What is being asked: Could you transcribe every record below exactly, leaving out the pictures?

Input for this task:
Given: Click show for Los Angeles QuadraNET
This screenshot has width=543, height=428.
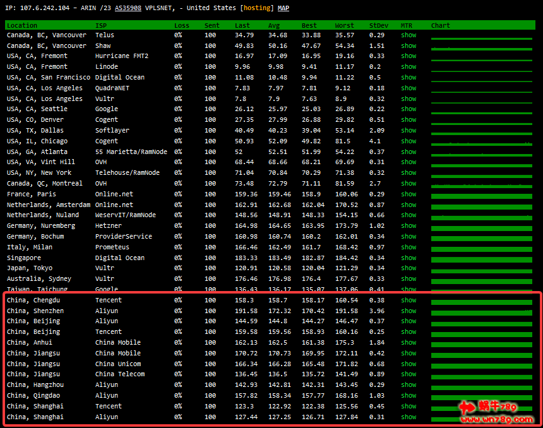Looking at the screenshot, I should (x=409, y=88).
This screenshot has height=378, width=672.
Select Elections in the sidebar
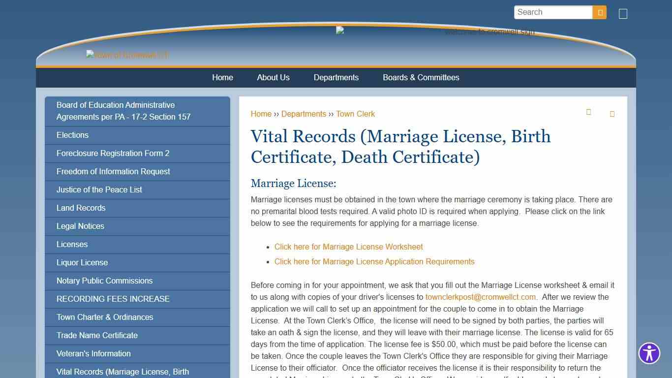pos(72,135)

Task result:
Given: Click show for Los Angeles QuadraNET
This screenshot has width=543, height=428.
Looking at the screenshot, I should (x=409, y=88).
This screenshot has height=378, width=672.
Select Elections in the sidebar
pos(72,135)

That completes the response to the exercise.